■ **What this task involves**:
Retype every line of the records exactly.

#####

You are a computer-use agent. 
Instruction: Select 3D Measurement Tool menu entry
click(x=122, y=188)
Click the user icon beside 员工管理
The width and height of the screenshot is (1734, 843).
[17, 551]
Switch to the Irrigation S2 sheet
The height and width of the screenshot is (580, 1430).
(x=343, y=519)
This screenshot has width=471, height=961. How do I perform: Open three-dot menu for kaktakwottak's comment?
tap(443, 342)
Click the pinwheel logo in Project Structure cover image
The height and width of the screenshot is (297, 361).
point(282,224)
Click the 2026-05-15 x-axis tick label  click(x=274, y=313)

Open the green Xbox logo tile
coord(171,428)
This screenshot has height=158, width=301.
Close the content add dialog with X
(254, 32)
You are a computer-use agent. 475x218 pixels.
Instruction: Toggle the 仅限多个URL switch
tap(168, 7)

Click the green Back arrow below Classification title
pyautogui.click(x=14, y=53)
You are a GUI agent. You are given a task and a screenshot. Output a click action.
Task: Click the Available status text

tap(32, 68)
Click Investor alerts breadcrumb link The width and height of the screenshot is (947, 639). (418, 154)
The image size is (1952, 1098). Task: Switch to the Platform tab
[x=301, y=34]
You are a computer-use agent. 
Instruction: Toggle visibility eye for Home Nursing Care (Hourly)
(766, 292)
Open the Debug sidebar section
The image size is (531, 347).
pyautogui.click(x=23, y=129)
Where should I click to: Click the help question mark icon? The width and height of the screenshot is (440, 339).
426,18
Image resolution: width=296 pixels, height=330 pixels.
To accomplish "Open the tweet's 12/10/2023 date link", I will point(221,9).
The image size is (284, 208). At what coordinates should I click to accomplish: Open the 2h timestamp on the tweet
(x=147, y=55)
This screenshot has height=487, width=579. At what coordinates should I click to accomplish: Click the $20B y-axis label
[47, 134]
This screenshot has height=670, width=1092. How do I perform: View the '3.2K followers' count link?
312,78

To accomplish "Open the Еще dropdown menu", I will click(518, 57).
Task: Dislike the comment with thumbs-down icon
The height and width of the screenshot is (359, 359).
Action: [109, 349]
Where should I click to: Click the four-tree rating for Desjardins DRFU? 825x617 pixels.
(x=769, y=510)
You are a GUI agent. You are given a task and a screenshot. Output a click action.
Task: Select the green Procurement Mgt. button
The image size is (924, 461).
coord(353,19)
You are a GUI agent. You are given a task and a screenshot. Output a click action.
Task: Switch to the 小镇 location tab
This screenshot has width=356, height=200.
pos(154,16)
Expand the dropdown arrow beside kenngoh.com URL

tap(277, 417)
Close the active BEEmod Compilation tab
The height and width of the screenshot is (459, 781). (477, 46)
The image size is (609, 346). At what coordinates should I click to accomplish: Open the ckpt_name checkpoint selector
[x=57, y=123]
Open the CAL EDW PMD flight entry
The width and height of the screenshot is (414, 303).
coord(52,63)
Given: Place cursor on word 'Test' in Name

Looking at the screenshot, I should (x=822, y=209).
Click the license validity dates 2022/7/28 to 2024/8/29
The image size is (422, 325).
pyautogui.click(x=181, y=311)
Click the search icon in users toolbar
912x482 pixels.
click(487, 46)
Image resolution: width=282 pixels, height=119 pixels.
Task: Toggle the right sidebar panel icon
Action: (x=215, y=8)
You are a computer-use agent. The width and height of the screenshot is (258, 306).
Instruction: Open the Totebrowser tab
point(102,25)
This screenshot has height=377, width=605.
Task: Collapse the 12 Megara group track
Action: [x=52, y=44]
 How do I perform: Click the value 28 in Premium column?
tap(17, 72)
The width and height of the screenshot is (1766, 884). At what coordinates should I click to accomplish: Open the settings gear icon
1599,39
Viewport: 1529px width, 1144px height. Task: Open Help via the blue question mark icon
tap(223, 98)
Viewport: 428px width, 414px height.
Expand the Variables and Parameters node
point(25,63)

#####

■ **Answer section**:
You are a computer-use agent. 
Instruction: Select 3D Measurement Tool menu entry
click(x=122, y=188)
Click the user icon beside 员工管理
The width and height of the screenshot is (1734, 843).
[17, 551]
Switch to the Irrigation S2 sheet
The height and width of the screenshot is (580, 1430).
(x=343, y=519)
This screenshot has width=471, height=961. How do I perform: Open three-dot menu for kaktakwottak's comment?
tap(443, 342)
Click the pinwheel logo in Project Structure cover image
The height and width of the screenshot is (297, 361).
point(282,224)
Click the 2026-05-15 x-axis tick label  click(x=274, y=313)

Open the green Xbox logo tile
coord(171,428)
This screenshot has height=158, width=301.
Close the content add dialog with X
(254, 32)
You are a computer-use agent. 475x218 pixels.
Instruction: Toggle the 仅限多个URL switch
tap(168, 7)

Click the green Back arrow below Classification title
pyautogui.click(x=14, y=53)
You are a GUI agent. You are given a task and a screenshot. Output a click action.
Task: Click the Available status text

tap(32, 68)
Click Investor alerts breadcrumb link The width and height of the screenshot is (947, 639). (418, 154)
The image size is (1952, 1098). Task: Switch to the Platform tab
[x=301, y=34]
You are a computer-use agent. 
Instruction: Toggle visibility eye for Home Nursing Care (Hourly)
(766, 292)
Open the Debug sidebar section
The image size is (531, 347).
pyautogui.click(x=23, y=129)
Where should I click to: Click the help question mark icon? The width and height of the screenshot is (440, 339).
426,18
Image resolution: width=296 pixels, height=330 pixels.
To accomplish "Open the tweet's 12/10/2023 date link", I will point(221,9).
The image size is (284, 208). At what coordinates should I click to accomplish: Open the 2h timestamp on the tweet
(x=147, y=55)
This screenshot has height=487, width=579. At what coordinates should I click to accomplish: Click the $20B y-axis label
[47, 134]
This screenshot has height=670, width=1092. How do I perform: View the '3.2K followers' count link?
312,78

To accomplish "Open the Еще dropdown menu", I will click(518, 57).
Task: Dislike the comment with thumbs-down icon
The height and width of the screenshot is (359, 359).
Action: [109, 349]
Where should I click to: Click the four-tree rating for Desjardins DRFU? 825x617 pixels.
(x=769, y=510)
You are a GUI agent. You are given a task and a screenshot. Output a click action.
Task: Select the green Procurement Mgt. button
The image size is (924, 461).
coord(353,19)
You are a GUI agent. You are given a task and a screenshot. Output a click action.
Task: Switch to the 小镇 location tab
This screenshot has width=356, height=200.
pos(154,16)
Expand the dropdown arrow beside kenngoh.com URL

tap(277, 417)
Close the active BEEmod Compilation tab
The height and width of the screenshot is (459, 781). (477, 46)
The image size is (609, 346). At what coordinates should I click to accomplish: Open the ckpt_name checkpoint selector
[x=57, y=123]
Open the CAL EDW PMD flight entry
The width and height of the screenshot is (414, 303).
coord(52,63)
Given: Place cursor on word 'Test' in Name

Looking at the screenshot, I should (x=822, y=209).
Click the license validity dates 2022/7/28 to 2024/8/29
The image size is (422, 325).
pyautogui.click(x=181, y=311)
Click the search icon in users toolbar
912x482 pixels.
click(487, 46)
Image resolution: width=282 pixels, height=119 pixels.
Task: Toggle the right sidebar panel icon
Action: (x=215, y=8)
You are a computer-use agent. The width and height of the screenshot is (258, 306).
Instruction: Open the Totebrowser tab
point(102,25)
This screenshot has height=377, width=605.
Task: Collapse the 12 Megara group track
Action: [x=52, y=44]
 How do I perform: Click the value 28 in Premium column?
tap(17, 72)
The width and height of the screenshot is (1766, 884). At what coordinates should I click to accomplish: Open the settings gear icon
1599,39
Viewport: 1529px width, 1144px height. Task: Open Help via the blue question mark icon
tap(223, 98)
Viewport: 428px width, 414px height.
Expand the Variables and Parameters node
point(25,63)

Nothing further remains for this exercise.